Oscar-Winner Barry Levinson Doesn’t Cast Black Actors; Calls America Racist

Barry Levinson

Oscar-winning director Barry Levinson opens a Variety op-ed about “Selma’s” Oscar snub by defaming America: “Are we a racist country? Yes,” Levinson writes. He does throw America a bone by saying we are getting better, yet offers no proof to back up his smear. If, however, one wanted to prove Hollywood is racist, the left-wing director’s own films could be easily introduced as a devastating Exhibit A.

Despite being an A-List director in a business swimming in superb black actors and actresses most directors would crawl over glass to work with, a serious look at Levinson’s resume reveals a director who appears to go out of his way to work only with white people.

Below is a list of more than two-dozen films directed by Levinson over the last 37 years.
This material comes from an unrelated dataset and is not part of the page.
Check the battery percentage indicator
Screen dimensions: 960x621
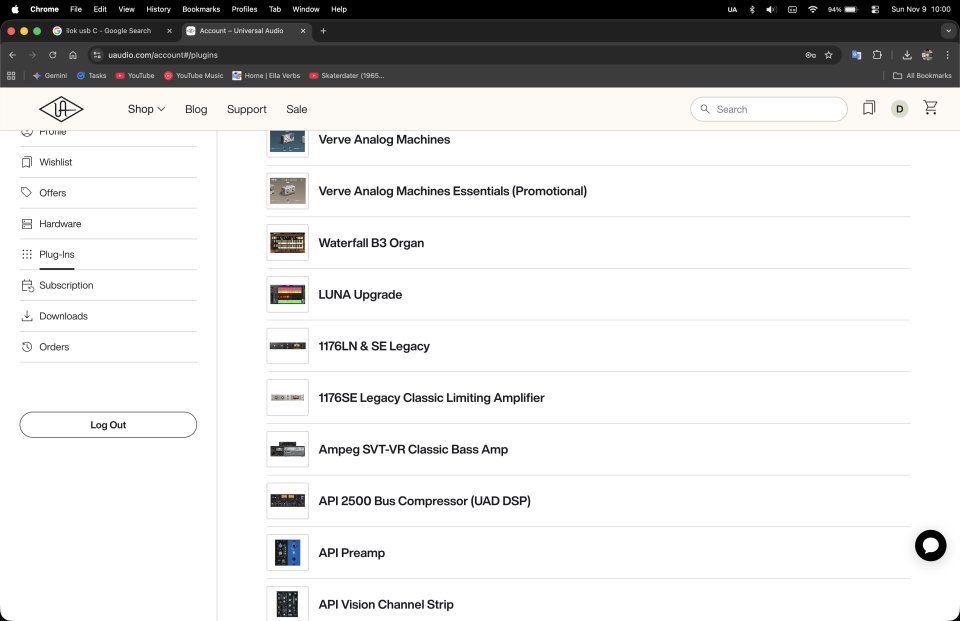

Except for casting the great Samuel L. Jackson in the wretched “Sphere,” a girlfriend role in “Liberty Heights,” and the best friend role in “Good Morning Vietnam,” I could not find a single black star cast in a single top role. In fact, it’s shocking how few black actors Levinson has cast in any role.

Hell, five years before the Selma March, John Ford made “Sergeant Rutledge.” In the decades since Selma, Levinson has never once centered a film around a black star. Not once.

Barry Levinson trashing America as racist is like water complaining about wet.

2015 Rock the Kasbah

 2014 The Humbling

 2012 The Bay

 2010 You Don’t Know Jack

 2008 What Just Happened

 2006 Man of the Year

2004 Envy

 2001 Bandits

2000 An Everlasting Piece

1999 Liberty Heights

1998 Sphere (small role for Queen Latifah)

1997 Wag the Dog

1996 Sleepers

1994 Disclosure

1994 Jimmy Hollywood

1992 Toys (Small roles for LL Cool J and Jamie Foxx)

1991 Bugsy

1990 Avalon

1988 Rain Man

1987 Good Morning, Vietnam

1987 Tin Men

1985 Young Sherlock Holmes

1984 The Natural

1982 Diner

1978 Peeping Times

How does an A-list, Oscar-winning director with a post-Civil Rights four decade career and 25 films under his belt avoid working with the wealth of incredible black actors available to him: Denzel Washington, Angela Bassett, Keith David, Will Smith, Terence Howard, Morgan Freeman, Eddie Murphy, Cuba Gooding, Jr., Danny Glover, Wesley Snipes, James Earl Jones, Kaye Diggs. Kerry Washington, Halle Berry, Ving Rhames, Louis Gossett, Jr., Richard Pryor, Whoopi Goldberg, Charles S. Dutton, Jeffrey Wright, Ossie Davis, Ruby Dee, Don Cheadle, Laurence Fishburne, Dennis Haysbert, Delroy Lindo, Alfre Woodard, Howard Rollins, Blair Underwood, Mario Van Peebles, Michael Clarke Duncan, Ice Cube, Gabrielle Union, Nia Long, Rosario Dawson, Jennifer Hudson, Viola Davis, CCH Pounder, Pam Grier, or Thandie Newton?

I’m surprised Levinson was once willing to cast a guy named Lewis Black. 

Over the last five years, including this year, the Academy has awarded 10 of the 100 possible Best Actor/Actress slots to black actors. That’s a 10% rate, only a little below the 12.6% (averaged over 5 years) of blacks who make up the American population. That’s science.

As far as doing similar math with Levinson’s casting choices, I’m pretty sure zero times zero equals zero.

This post has been updated to satisfy the nit-pickers who don’t know the difference between a “top role” and a small speaking role.